#  > Telecomunicações >  > Huawei >  >  Servidor de Internet com modem 3G USB

## maxbauer

Olá pessoal,

Estou com um projeto em mente, mas estou sem rumo, e gostaria de ter uma opniao de vc's.

O que estou querendo fazer é o seguinte.

Pretendo montar um Server MK pra internet discada, mas ao invés de usar linha telefônicas normais, estou querendo usar linhas de celular.

Essas linhas seriam ligadas ao MK através de modens USB 3G, será que tem como o MK "atender" a ligação que estas linhas receberão?

Se acaso o MK não conseguir será que com LINUX daria certo?

Gostaria de uma opnião de vc's.

Obrigado.

----------


## maxbauer

Baixei uma versão de teste do MK 4.3, e coloquei o modem usb nele,
o MK detectou td certinho, mas quando eu tento ligar para o nº do chip,
ele dá como se o telefone estivesse desligado.

Será que tem como "emular" um celular para que a torre o detecte como "ligado"?

....

----------


## kleberbrasil

Ooi Max,

Pq esse retrocesso?

----------


## kfdigital

nao aconselho voce usar 3g nao, e muito ruin! existe coisa melhor!

----------


## maxbauer

> Ooi Max,
> 
> Pq esse retrocesso?


 
Isso ai seria usado pra poder atender alguns clientes distantes onde fica inviavel montar uma torre
pra atende-los, seria usado na zona rural em propriedades distantes.

A minha cidade tem mts morros na zona rural, e pra atender essas pessoas eu precisaria de mts repetidoras, e se esse sistema desse certo o custo compensaria.

E penso nessas pessoas como clientes em potencial, pois uma grande parte são grandes fazendas, que nem telefone tem instalado.

To tentando por aqui, se alguém tiver alguma idéia, por favor, me diga  :Smile: 

valeu!

----------


## maxbauer

> nao aconselho voce usar 3g nao, e muito ruin! existe coisa melhor!


Não usaria o sinal 3G, eu usaria o modem pra "fazer" a conexão como uma linha normal.

----------


## netosdr

Este idéia é maluca mas interessante. Será que tem jeito de fazer?

----------


## balisteri

Ola pessoal tudo bem?
Bom desejo a todos um otimo final de ano..


vamos lá ao 3g

dependendo de sua cidade e localização o 3G funciona direito..

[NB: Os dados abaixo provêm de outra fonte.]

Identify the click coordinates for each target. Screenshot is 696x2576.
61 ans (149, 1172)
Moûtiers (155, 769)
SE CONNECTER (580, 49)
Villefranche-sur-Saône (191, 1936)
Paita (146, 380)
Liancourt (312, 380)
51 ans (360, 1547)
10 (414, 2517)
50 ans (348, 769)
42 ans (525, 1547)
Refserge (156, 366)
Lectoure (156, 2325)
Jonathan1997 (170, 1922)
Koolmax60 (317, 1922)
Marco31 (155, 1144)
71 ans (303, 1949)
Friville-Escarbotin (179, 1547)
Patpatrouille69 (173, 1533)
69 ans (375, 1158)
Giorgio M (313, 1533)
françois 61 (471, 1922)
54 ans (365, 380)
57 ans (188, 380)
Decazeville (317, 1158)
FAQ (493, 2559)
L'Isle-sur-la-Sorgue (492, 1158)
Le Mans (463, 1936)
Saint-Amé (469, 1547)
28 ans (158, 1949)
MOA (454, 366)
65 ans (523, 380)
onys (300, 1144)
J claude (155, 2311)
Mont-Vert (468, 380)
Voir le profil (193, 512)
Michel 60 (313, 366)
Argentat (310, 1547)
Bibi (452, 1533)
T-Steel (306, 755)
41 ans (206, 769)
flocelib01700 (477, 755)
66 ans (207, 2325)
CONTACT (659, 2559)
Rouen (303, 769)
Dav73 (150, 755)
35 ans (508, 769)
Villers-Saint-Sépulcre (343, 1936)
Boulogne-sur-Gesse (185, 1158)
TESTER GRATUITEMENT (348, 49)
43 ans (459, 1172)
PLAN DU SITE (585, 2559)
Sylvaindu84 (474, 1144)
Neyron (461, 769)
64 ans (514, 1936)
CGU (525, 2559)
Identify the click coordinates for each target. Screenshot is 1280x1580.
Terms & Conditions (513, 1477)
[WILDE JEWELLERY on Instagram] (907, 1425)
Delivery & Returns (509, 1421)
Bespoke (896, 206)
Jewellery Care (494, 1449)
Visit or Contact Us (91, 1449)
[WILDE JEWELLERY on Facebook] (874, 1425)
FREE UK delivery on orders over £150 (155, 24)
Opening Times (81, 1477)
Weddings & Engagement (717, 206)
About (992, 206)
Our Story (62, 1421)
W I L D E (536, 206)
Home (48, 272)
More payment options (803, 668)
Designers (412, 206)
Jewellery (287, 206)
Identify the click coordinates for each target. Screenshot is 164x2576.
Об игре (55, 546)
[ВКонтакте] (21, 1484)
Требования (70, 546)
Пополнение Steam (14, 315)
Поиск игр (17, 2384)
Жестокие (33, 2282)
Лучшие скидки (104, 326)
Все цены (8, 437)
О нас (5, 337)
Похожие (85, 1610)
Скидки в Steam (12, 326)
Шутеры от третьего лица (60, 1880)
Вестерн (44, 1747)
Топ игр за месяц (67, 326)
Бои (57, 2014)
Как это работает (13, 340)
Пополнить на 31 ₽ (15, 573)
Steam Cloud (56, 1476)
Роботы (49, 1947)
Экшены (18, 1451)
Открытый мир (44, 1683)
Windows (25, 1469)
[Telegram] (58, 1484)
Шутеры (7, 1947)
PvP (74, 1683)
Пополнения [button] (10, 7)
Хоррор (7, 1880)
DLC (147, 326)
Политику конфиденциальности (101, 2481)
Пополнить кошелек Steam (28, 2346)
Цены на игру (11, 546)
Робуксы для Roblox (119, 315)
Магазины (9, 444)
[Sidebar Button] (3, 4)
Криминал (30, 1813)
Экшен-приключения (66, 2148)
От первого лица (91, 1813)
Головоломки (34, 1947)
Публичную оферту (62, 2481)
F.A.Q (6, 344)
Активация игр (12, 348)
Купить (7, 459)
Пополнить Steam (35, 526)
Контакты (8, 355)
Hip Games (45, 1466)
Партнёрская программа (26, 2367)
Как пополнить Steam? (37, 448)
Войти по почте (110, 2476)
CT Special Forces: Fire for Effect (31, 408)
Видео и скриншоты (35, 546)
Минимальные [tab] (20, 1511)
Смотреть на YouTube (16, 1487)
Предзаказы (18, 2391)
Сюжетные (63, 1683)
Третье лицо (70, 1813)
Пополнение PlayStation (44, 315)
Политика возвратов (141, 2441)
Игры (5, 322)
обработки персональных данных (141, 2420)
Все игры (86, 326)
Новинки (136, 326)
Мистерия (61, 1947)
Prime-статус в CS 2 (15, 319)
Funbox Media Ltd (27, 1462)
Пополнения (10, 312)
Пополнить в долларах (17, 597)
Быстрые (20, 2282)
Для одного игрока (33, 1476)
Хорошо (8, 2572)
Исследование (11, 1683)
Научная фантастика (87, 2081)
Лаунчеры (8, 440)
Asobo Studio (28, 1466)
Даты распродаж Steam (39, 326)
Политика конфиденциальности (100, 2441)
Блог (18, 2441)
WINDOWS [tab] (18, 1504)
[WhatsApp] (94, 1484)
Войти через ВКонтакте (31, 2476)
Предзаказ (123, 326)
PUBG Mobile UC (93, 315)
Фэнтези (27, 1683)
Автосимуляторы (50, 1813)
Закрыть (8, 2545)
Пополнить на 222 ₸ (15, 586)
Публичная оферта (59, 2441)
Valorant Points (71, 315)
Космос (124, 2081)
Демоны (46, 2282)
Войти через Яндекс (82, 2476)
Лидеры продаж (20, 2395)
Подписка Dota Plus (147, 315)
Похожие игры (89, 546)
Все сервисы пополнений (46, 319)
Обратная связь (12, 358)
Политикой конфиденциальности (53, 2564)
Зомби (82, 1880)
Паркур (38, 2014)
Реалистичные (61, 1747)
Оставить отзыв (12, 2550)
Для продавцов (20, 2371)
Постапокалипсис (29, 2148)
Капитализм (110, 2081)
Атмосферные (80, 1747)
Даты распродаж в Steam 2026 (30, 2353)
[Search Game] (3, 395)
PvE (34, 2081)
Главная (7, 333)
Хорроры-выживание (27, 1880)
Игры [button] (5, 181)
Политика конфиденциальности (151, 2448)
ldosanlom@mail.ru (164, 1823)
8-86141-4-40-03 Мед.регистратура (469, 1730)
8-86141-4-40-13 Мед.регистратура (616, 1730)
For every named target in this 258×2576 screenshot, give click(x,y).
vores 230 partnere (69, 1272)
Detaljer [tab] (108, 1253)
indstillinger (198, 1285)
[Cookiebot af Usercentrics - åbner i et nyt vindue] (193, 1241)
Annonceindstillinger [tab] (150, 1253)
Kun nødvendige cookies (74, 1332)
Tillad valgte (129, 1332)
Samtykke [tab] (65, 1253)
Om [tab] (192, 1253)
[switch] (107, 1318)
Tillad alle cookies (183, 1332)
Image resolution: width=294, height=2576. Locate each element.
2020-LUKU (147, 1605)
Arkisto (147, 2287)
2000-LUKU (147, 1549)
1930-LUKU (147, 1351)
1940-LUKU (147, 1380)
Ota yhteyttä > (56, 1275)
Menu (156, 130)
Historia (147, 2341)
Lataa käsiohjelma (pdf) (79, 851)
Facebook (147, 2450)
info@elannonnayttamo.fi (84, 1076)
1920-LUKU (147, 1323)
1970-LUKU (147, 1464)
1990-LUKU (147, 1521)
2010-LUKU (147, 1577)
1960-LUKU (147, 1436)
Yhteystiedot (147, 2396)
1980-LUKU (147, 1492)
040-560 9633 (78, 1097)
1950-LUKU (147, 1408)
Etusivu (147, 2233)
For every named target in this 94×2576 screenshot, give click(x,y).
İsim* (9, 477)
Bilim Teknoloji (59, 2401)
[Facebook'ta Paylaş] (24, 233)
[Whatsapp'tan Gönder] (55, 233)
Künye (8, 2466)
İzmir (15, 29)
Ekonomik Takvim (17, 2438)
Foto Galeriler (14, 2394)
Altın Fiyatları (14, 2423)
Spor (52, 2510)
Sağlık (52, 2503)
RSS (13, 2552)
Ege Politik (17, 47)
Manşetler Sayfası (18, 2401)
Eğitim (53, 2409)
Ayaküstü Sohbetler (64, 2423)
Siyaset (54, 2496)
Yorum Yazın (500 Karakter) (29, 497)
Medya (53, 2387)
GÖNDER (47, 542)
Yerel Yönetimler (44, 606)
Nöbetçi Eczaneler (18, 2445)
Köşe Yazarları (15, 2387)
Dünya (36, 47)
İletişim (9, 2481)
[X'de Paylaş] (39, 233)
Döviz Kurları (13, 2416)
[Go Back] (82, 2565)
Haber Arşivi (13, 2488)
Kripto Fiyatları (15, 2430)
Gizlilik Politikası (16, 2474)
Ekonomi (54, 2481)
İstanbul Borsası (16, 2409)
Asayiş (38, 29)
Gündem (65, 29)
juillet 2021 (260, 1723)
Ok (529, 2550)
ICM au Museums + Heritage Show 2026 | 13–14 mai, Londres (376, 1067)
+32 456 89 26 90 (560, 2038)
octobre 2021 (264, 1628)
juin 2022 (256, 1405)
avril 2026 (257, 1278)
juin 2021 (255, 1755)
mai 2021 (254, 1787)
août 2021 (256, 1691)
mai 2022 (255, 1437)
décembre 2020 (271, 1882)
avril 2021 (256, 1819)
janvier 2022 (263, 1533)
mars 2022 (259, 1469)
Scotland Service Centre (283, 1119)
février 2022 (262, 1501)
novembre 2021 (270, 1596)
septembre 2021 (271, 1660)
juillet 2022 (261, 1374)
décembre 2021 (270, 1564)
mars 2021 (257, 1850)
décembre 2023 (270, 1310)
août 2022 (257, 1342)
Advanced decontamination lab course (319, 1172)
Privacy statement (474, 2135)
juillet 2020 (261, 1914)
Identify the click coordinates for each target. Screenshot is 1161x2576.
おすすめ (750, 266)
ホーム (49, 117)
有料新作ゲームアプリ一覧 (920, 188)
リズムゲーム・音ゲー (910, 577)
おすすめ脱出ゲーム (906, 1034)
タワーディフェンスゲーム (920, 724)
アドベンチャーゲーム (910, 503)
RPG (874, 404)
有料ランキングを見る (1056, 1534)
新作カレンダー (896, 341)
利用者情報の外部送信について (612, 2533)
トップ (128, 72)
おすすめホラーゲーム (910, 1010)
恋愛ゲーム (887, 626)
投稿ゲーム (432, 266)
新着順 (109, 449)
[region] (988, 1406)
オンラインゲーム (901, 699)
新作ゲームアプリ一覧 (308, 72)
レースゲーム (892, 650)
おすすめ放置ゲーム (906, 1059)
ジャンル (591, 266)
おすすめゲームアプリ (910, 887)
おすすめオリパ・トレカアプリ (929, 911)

Tenho algumas placas rodando com o 3G, mais uso somente como hotspot..
faço assim, coloco o modem para se conectar a operadora, configuro o servidor hostpot espalho os equipamentos em locais aonde não tem algum tipo de conexão de internet e disponibilizo o sinal via Wifi mesmo para os clientes.


esta funcionando direito e tenho valocidades constantes de 2 megas nos meus modens 3G..

taxa de donwload fica em torno de 180 kbps e sendo assim coloco em torno de uns 20 a 30 clientes nesses radios mais com velocidades baixas para cada cliente como HOTSPOT mesmo..

----------


## orionstation

E a franquia, não estoura não ?????

3G aqui no RJ ta uma merda, você contrata um plano de 1 MBPS é recebe 64 Kbps!!!

----------


## rafajohn

Velho, tem um provedor aqui em SSa que montei com um 3G da Oi e até hoje não deu problema, somente quando cair o sinal que infelizmente é constante, mas para isso foi necssário fazer aquisição de alguns equipamentos tais como, Roteador 3G Huawei + Modem 3G da Huawei E226, com isso o proprio roteador faz a ligação para operadora via USB e manda o IP via porta LAN para seu MK ou direto no Server (Aqui fiz sem MK).

Esse roteador foi adquirido na TIM e o Modem na loja da Oi mesmo, pois já vem desbloqueado, um custo de +/- R$ 600,00 para montar esse equema de 3G pra servidor.

Uma outra opção é montar um servidor de acesso Windows/Linux para fazer essa ligação com a operadora, mas recomendo o roteador por não precisa de maquina pra isso...

Espero ter ajudado!





> Olá pessoal,
> 
> Estou com um projeto em mente, mas estou sem rumo, e gostaria de ter uma opniao de vc's.
> 
> O que estou querendo fazer é o seguinte.
> 
> Pretendo montar um Server MK pra internet discada, mas ao invés de usar linha telefônicas normais, estou querendo usar linhas de celular.
> 
> Essas linhas seriam ligadas ao MK através de modens USB 3G, será que tem como o MK "atender" a ligação que estas linhas receberão?
> ...

----------


## netosdr

Vamos ler a mensagem pois o que ele quer não é usar 3G como forma de acesso a internet, e sim como meio físico

----------


## fabiocp1984

É possível sim colocar o MK como um servidor de acesso discado, porém ainda não sei como isso funcionaria em 3g, até porque ele apenas disca para a operadora e não para receber ligações. Já com a linha de telefone instalada ele recebe as ligações normalmente.
Vamos acompanhar quem sabe alguém tem a solução.

----------


## cabelomst

Oi sou novo aqui tomara nao estar fazendo besteira

Bom tenho aqui no ES, um pequeno provedor na zona rural com modem 3g da vivo o HUAWEI _E156, e o_ brazilfw 
que no meu caso funciona direitinho da uma pesquizada la no forum deles é super facio de fazer e se vc quizer posso postar o meu protinho no vitualbox ja funfando no modem HUAWEI _E156 ai é so vc configurar do seu geito falou

OBS: nao testei com outro modelo de modem mas esse funfa direitinho so que aqui a vivo limita a velocidade a míseros 128 
até mais boa sorte 
_

----------